Артель плотников отказывалась дальше работать. Тогда Ваня продал собственную корову и внес деньги в кассу общества.
— Артемьев-то корову на мячик променял, — язвительно говорили соседки, когда корову повели со двора.
Но главным образом выручали субботники. На них работали все. Таскали бревна. Рыли ямы для забора. Выкапывали грунт площадки. И это нисколько не мешало тренировкам. Только что, казалось, смертельно усталые, таскавшие тяжелые бревна, Павел Канунников и Иван Артемьев окатят друг друга водой из ведра — и уже выбегают на тренировку с мячом.
Однажды после тренировки мне выпала незабываемая удача: Павел Канунников дает мне отнести свой чемодан домой!
Я бегу с чемоданом в руках. Кажется, что шагом выполнять поручение Канунникова — кощунство...

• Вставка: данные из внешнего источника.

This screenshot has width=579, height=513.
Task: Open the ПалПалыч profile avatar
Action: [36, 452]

До сих пор передают из уст в уста легенды о выступлениях этого футболиста.
У Западной трибуны московского стадиона «Динамо» в предматчевые дни собираются завзятые любители футбола. Это летний «Клуб болельщиков». Иногда, проходя на стадион, я останавливаюсь и слушаю, о чем говорят.
Нередко там вспоминают и Канунникова. Вспоминают и других игроков, завоевавших международную славу. Селин, Бутусов, Ильин, Павлов, Федотов упоминаются в жестоких спорах членов «клуба».

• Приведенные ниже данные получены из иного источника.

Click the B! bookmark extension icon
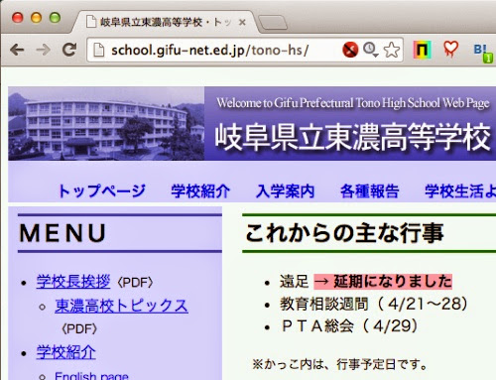The image size is (496, 380). point(483,52)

Там же можно услышать разного рода небылицы, связанные с прошлым, а иногда и с настоящим футбола.
Совсем недавно меня спросил один юный болельщик:
— А верно, Андрей Петрович, что были такие игроки, которым запрещали бить пенальти?
— Почему?
— Сверхмощные удары имели. Как ударит — штанга пополам. Защитников — наповал.
В Ярославле ко мне подошел подросток и с самым серьезным видом спросил:
— А верно, что у Канунникова на левой коленке написано: «Убью — не отвечаю!»?
Десятки раз я слышал о красной повязке у Бутусова или у Денисова на левой или правой ноге, свидетельствовавшей о том, что этой ногой им бить запрещено из-за смертоносной силы удара.
— Да знаете ли вы, сколько он рук переломал вратарям, пока ему не запретили бить одиннадцатиметровый удар! — кричит какой-нибудь «знаток» футбола, наивно веря в свои слова.
Мои молодые друзья! Даю вам честное слово, что никогда и ни в какие времена никому не запрещалось бить по мячу той или иной ногой, наносить любой удар, будь то одиннадцатиметровый штрафной или двухметровый с игры.
Никаких обломков рук и штанг на футбольных полях после игр никогда не находили.
Были, правда, случаи, когда ворота во время игры ломались. Так произошло в 1936 году в матче «Спартак» — ЦДКА. Но сломались они не потому, что в них попал какой-то чудовищной силы удар. Совсем нет! Сломались они потому, что нерадивый завхоз вовремя их не починил. Они через день, может быть, сами бы рухнули.
И не было такого смертоносного удара, который был бы опасен для жизни вратаря или какого-нибудь игрока.
Как правило, все эти легенды распространяют люди, мало знающие футбол. Случайные посетители стадиона, они ошеломлены колоссальный размахом этой игры. Все необычно здесь для новичка.
Необычным ему представляется и сам футбол и вся обстановка. И первое, к чему такой новичок отнесется с полным доверием, — это небылицы, романтически окрашивающие историю футбола. Но есть и просто любители присочинить, как говорится, для красного словца.